Grazie per la risposta.
MARIO DI NERVI
Giustamente Mario di Nervi mi ringrazia per la risposta, sapendo che essa, fuori di dubbio, ci sarà. In effetti una puntata de “La posta di Doc Holliday” senza una domanda del nostro caro interlocutore nerviese, mi sembrerebbe incompleta e non conclusa. E questa domanda, in particolare, mi pare giustissima e motivatissima. Perché i titoli in inglese ? Credo che ciò sia dovuto ad un insieme di motivi, tutti sbagliati ma tutti, a modo loro, persuasivi.
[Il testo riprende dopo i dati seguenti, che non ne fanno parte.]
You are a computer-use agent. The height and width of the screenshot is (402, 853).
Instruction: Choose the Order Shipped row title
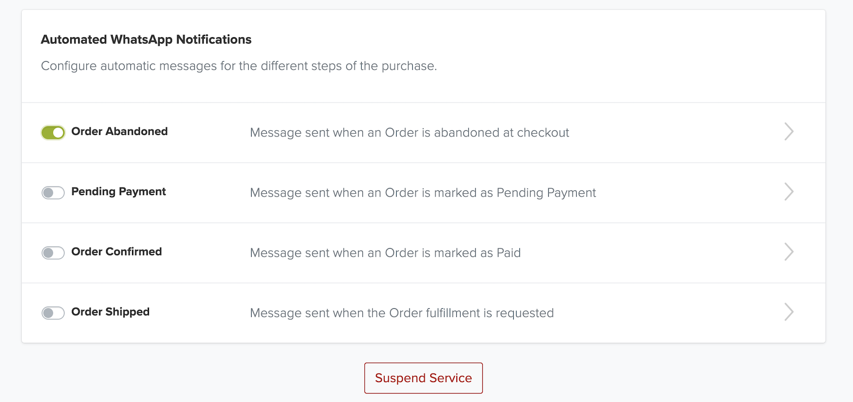[x=110, y=312]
La goffa e ingenua persuasione che l’inglese, lingua dominante, debba essere comunque usata nelle manifestazioni riguardanti le masse o comunque in buona parte di esse. La tendenza al monolinguismo unificante tipica della pubblicità e di tante manifestazioni parlate e scritte della vita collettiva in Italia come in altre nazioni (pensi all’uso indiscriminato dell’inglese nei nomi delle società, degli uffici, dei servizi, spesso ad opera di persone che l’inglese lo conoscono poco ma che ritengono di buon gusto far credere di conoscerlo bene, come accadeva con il francese nella Russia degli Zar). La fretta semplificatrice e il gusto della moda (pensi alla pubblicità “No Martini, no party”). La debolezza culturale di una materia che da sempre è competenza dei direttori commerciali della società di distribuzione, i quali son tutto fuorché dei filologi; e ancora molti altri motivi., Tuttavia non credo che si possa tessere un elogio indiscriminato dei titoli di un tempo, per fascinosi che essi risuonino nella nostra memoria Pensi per un attimo ad un titolo come “I 400 colpi” (in francese fare “I 400 colpi” vuol dire “farne di cotte e di crude” ma in italiano ?).E’ un argomento divertente, credo che ci tornerò sopra alla prossima puntata. Molti cari saluti a tutti.